Saxon stared. “But I thought—why not?”

“I will die within a thousand Earth hours,” Ts’ss said softly. “When that time comes, I shall go down into the Selenite caverns. Not many know they exist, and only a few of us know the secret caves, the holy places of our race. But I know. I shall go there to die, Saxon. Every man has one thing that is strongest—and so it is with me. I must die on my own world. As for Captain Danvers, he follows his cause, as our Chyra Emperor did, and as your King Arthur did. Men like Danvers made hyper-ships great. Now the cause is dead, but the type of men who made it great once can’t change their allegiance. If they could, they would never have spanned the Galaxy with their ships. So Danvers will stay with La Cucaracha. And Hilton—”

“He’s not a fanatic! He won’t stay. Why should he?”

“In our legends Chyra Emperor was ruined, and his Empire broken,” Ts’ss said. “But he fought on. There was one who fought on with him, though he did not believe in Chyra’s cause. A Selenite named Jailyra. Wasn’t there—in your legends—a Sir Lancelot? He didn’t believe in Arthur’s cause either, but he was Arthur’s friend. So he stayed. Yes, Saxon, there are the fanatics who fight for what they believe—but there are also the others, who do not believe, and who fight in the name of a lesser cause. Something called friendship.”

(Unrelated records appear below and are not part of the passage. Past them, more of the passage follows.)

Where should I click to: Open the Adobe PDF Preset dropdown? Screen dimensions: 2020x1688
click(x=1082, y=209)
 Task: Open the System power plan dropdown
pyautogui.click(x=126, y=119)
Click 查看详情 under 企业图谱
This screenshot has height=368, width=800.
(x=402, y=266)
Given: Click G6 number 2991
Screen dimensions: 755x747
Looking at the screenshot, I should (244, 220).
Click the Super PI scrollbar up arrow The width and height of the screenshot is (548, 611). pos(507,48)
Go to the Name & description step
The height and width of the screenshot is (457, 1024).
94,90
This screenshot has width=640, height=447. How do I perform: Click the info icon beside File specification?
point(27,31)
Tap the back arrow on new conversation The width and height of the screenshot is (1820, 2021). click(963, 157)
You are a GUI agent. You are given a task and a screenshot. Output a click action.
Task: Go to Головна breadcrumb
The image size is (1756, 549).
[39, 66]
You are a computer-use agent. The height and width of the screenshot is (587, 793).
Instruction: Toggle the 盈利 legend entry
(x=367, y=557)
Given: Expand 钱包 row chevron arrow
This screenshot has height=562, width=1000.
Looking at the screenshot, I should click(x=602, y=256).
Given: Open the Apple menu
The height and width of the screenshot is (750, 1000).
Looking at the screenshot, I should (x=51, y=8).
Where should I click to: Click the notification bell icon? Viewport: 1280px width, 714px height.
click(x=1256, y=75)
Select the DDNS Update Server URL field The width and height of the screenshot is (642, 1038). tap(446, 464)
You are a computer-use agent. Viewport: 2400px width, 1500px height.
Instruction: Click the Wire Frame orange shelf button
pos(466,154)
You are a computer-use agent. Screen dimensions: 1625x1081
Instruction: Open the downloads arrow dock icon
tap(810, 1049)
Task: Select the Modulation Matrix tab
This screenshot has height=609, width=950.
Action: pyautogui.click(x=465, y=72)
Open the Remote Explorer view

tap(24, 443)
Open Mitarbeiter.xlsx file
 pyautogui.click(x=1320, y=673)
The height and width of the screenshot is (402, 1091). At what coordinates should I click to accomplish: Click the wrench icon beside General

Saxon laughed and pointed out the window. “You’re wrong, Ts’ss,” he said triumphantly. “Hilton’s no fool. For here he comes.”

Hilton’s tall form was visible moving quickly along the way. He passed the window and vanished. Saxon turned to the door.

There was a pause.

“Or, perhaps, it isn’t a lesser cause,” Ts’ss said. “For the Selenite Empire passed, and Arthur’s court passed, and the hyper-ships are passing. Always the Big Night takes them, in the end. But this has gone on since the beginning—”

“What?”

This time Ts’ss pointed.

Saxon leaned forward to look. Through the angle of the window he could see Hilton, standing motionless on the ramp. Passersby streamed about him unnoticed. He was jostled, and he did not know it. Hilton was thinking.

They saw the look of deep uncertainty on his face. They saw his face suddenly clear. Hilton grinned wryly to himself. He had made up his mind. He turned and went rapidly back the way he had come.

Saxon stared after the broad, retreating back, going the way it had come, toward the Refitting Station where Danvers and La Cucaracha waited. Hilton—going back where he had come from, back to what he had never really left.

“The crazy fool!” Saxon said. “He can’t be doing this! Nobody turns down jobs with Transmat!”

Ts’ss gave him a wise, impassive glance. “You believe that,” he said. “Transmat means much to you. Transmat needs men like you, to make it great—to keep it growing. You’re a lucky man, Saxon. You’re riding with the tide. A hundred years from now—two hundred—and you might be standing in Hilton’s shoes. Then you’d understand.”

Saxon blinked at him. “What do you mean?”

“Transmat is growing now,” Ts’ss said gently. “It will be very great—thanks to men like you. But for Transmat too, there will come an end.”

He shrugged, looking out beyond the crater’s rim with his inhuman, faceted eyes, at the glittering points of light which, for a little while, seemed to keep the Big Night at bay.